A recent investigation in the United States has shockingly revealed that thousands of Zoom meetings recorded on the platform can be viewed on the open web. These videos of personal and sensitive nature are public, which has put the security of the people involved at risk, breaching privacy and security protocols.
It appears that videos were recored via platform’s software and were saved without a password on online cloud storage. As the company has a very simple and insecure method of saving files, in which all video recordings are named in an identical way, it can expose the tread of stored videos via an easy online search.
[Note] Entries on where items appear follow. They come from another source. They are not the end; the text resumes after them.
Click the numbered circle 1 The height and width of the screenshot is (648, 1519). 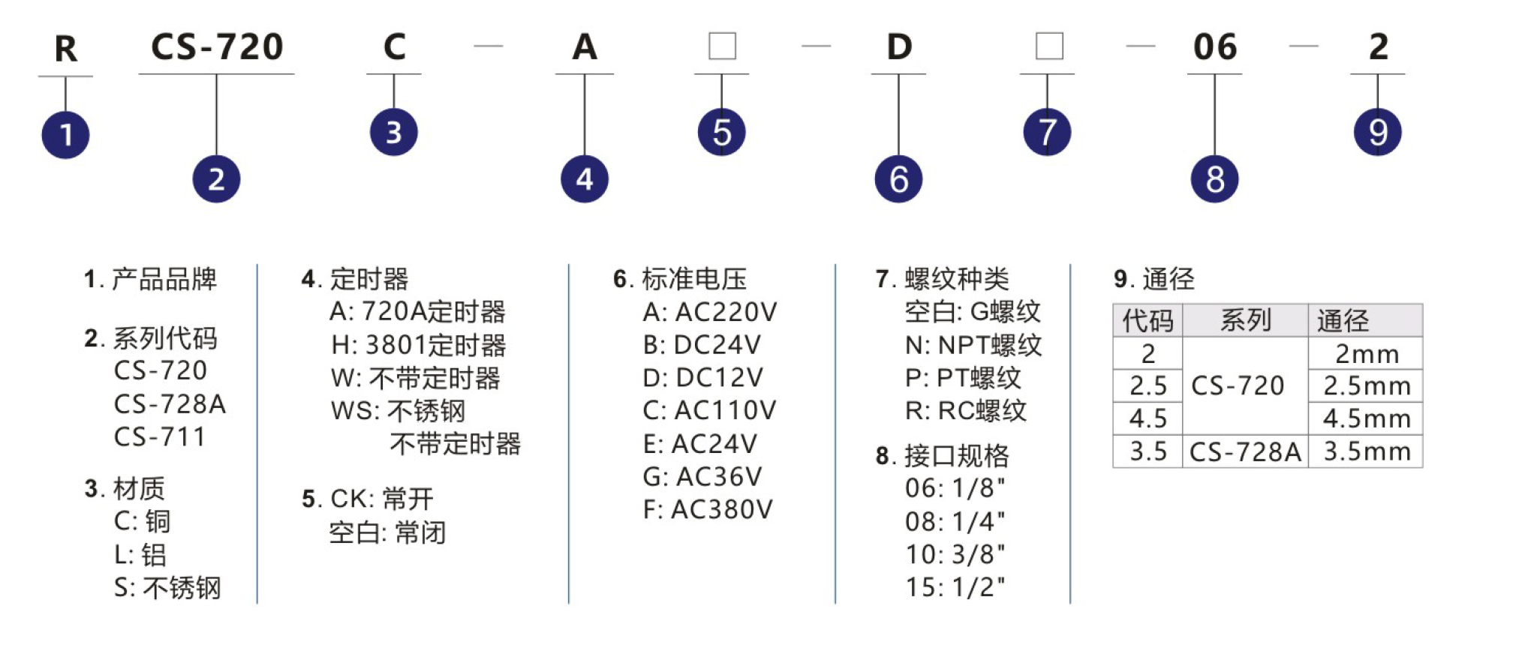pos(65,135)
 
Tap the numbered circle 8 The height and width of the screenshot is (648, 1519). pos(1214,179)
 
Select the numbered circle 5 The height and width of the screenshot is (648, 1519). pos(721,133)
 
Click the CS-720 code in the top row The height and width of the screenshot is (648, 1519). pos(217,46)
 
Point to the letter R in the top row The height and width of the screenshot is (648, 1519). pos(66,50)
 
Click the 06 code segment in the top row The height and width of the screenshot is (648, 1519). pos(1215,47)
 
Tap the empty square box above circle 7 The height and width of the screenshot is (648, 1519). pos(1049,46)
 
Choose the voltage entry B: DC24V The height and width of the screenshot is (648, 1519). pos(702,344)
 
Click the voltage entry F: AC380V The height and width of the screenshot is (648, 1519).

The Washington Post was told about the existence of Zoom videos online by Patrick Jackson, a former researcher for National Security Agency and currently, technology chief of Disconnect (a privacy software company). Using a free online search engine, Jackson scanned through open online storage spaces for files saved under Zoom’s default naming convention. He easily found more than 15000 unprotected recordings of Zoom meetings in a single search. To make a bad situation worse, lots of breached Zoom clips have been uploaded on sites like Vimeo and YouTube with out the owners’ consent and knowledge.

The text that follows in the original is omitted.